TASK -> Rewrite all of the material below with "Locate" changed to "Find" everywhere, keeping every other line and word as is. Omit the pictures from your answer.

(Entries for locating words and elements)
____

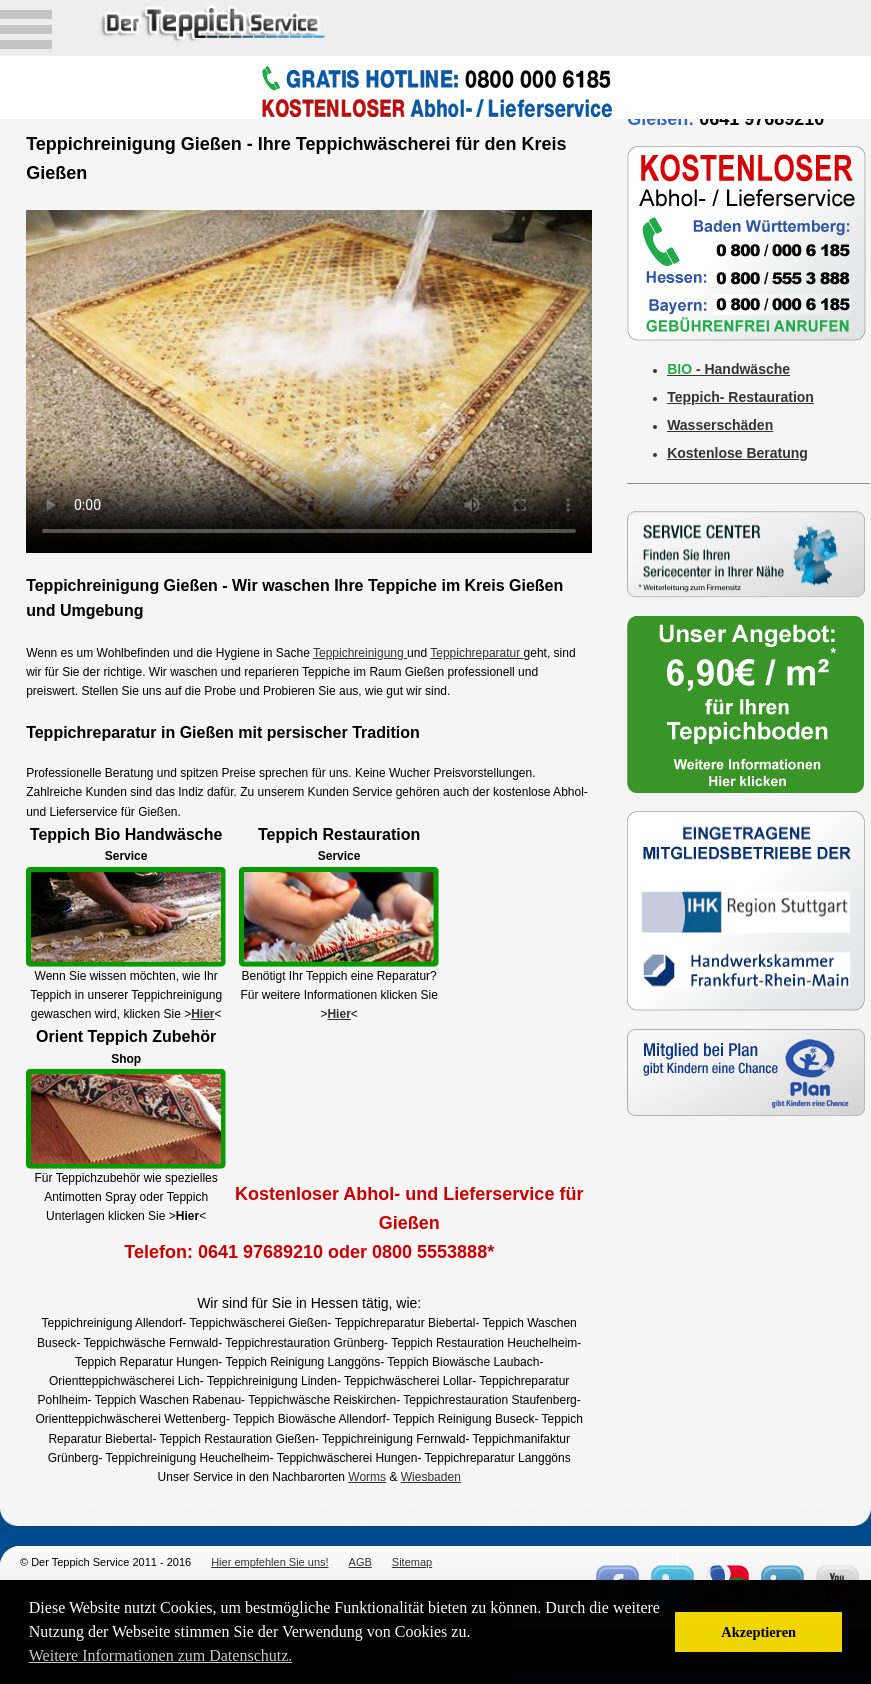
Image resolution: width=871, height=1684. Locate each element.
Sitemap (412, 1562)
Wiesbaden (431, 1477)
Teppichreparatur (476, 653)
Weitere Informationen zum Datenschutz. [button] (161, 1655)
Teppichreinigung (360, 653)
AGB (360, 1562)
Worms (367, 1477)
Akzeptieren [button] (758, 1632)
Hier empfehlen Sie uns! (269, 1562)
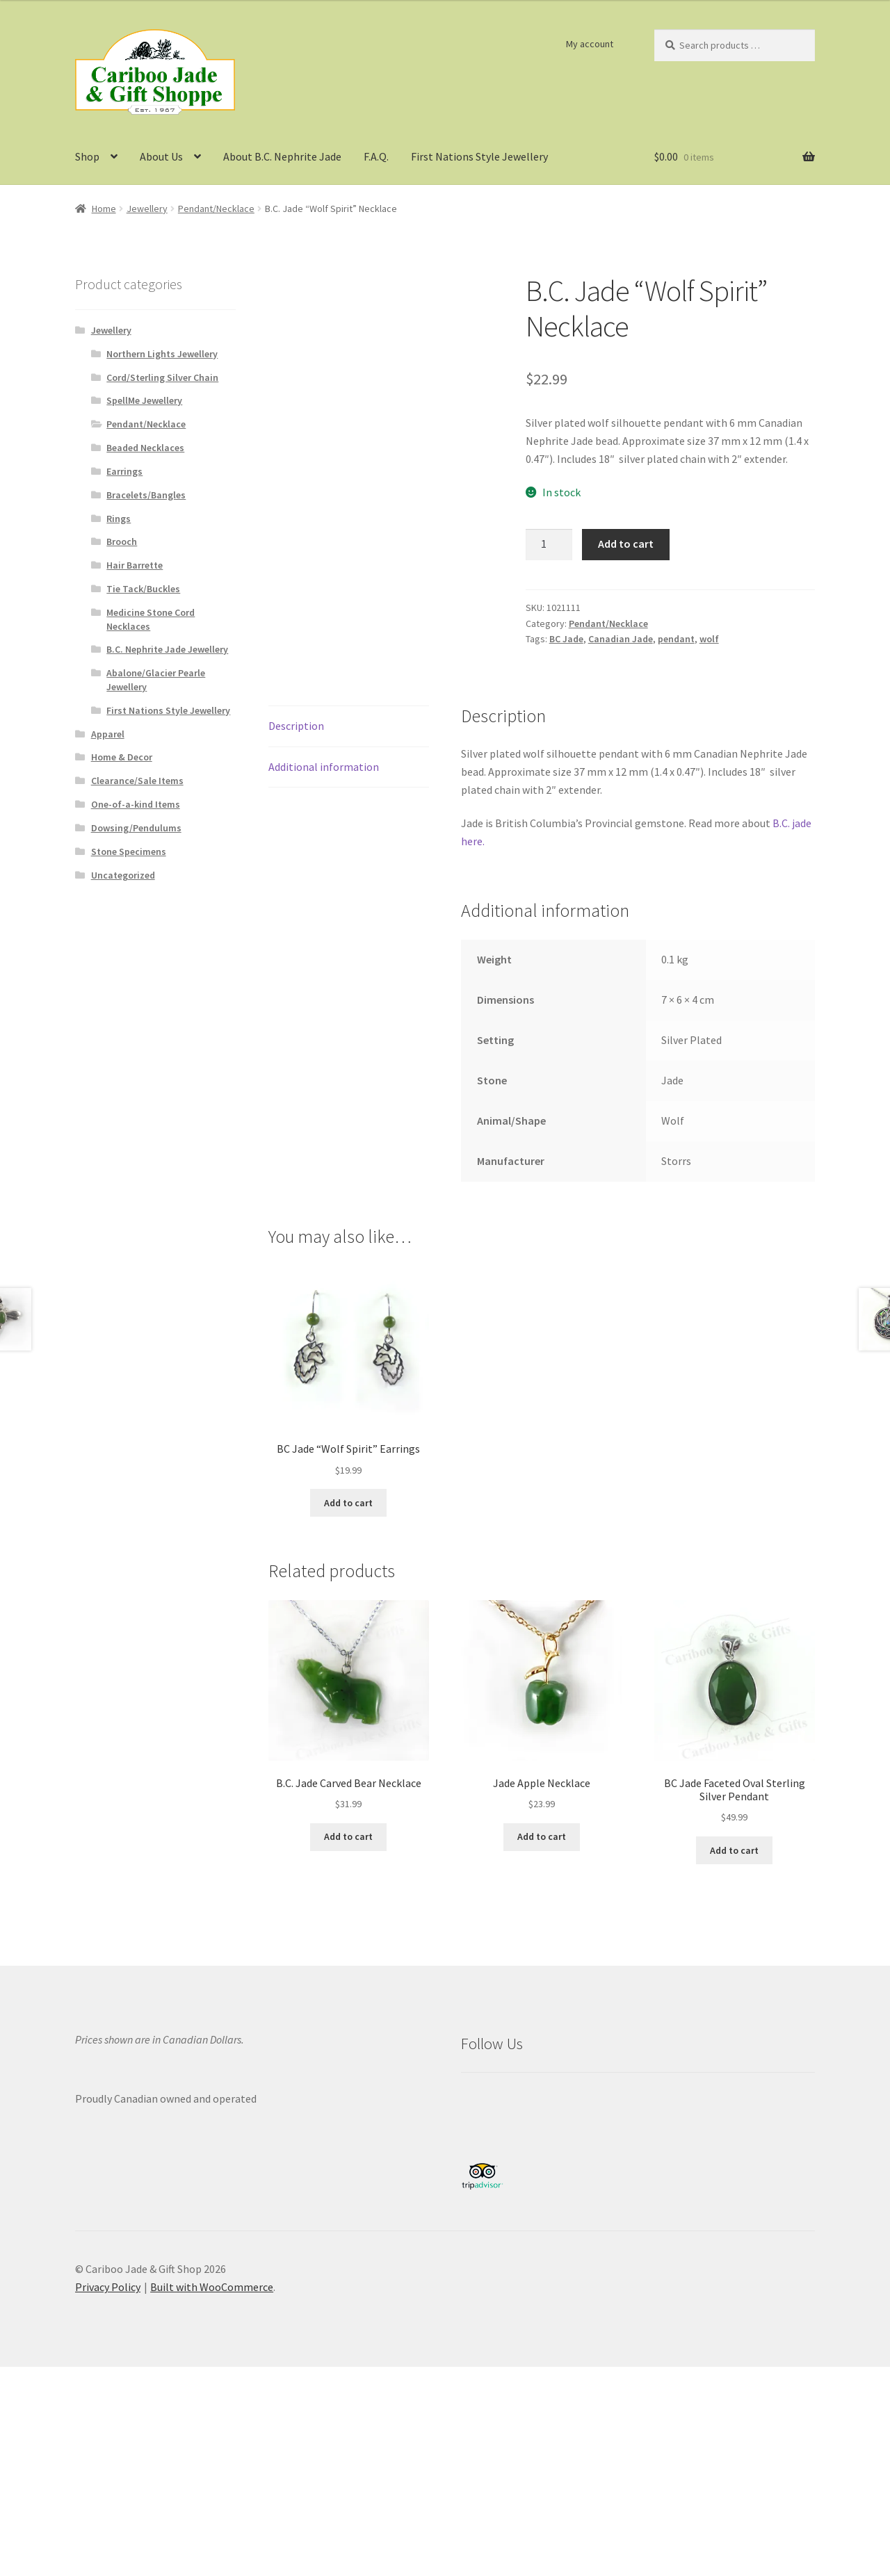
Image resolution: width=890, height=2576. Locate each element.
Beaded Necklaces (145, 447)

____

EXERCISE SOLUTION ->
Image resolution: width=871, height=1684. Find each element.
Sitemap (412, 1562)
Wiesbaden (431, 1477)
Teppichreparatur (476, 653)
Weitere Informationen zum Datenschutz. [button] (161, 1655)
Teppichreinigung (360, 653)
AGB (360, 1562)
Worms (367, 1477)
Akzeptieren [button] (758, 1632)
Hier empfehlen Sie uns! (269, 1562)
Image resolution: width=890, height=2576. Find each element.
Beaded Necklaces (145, 447)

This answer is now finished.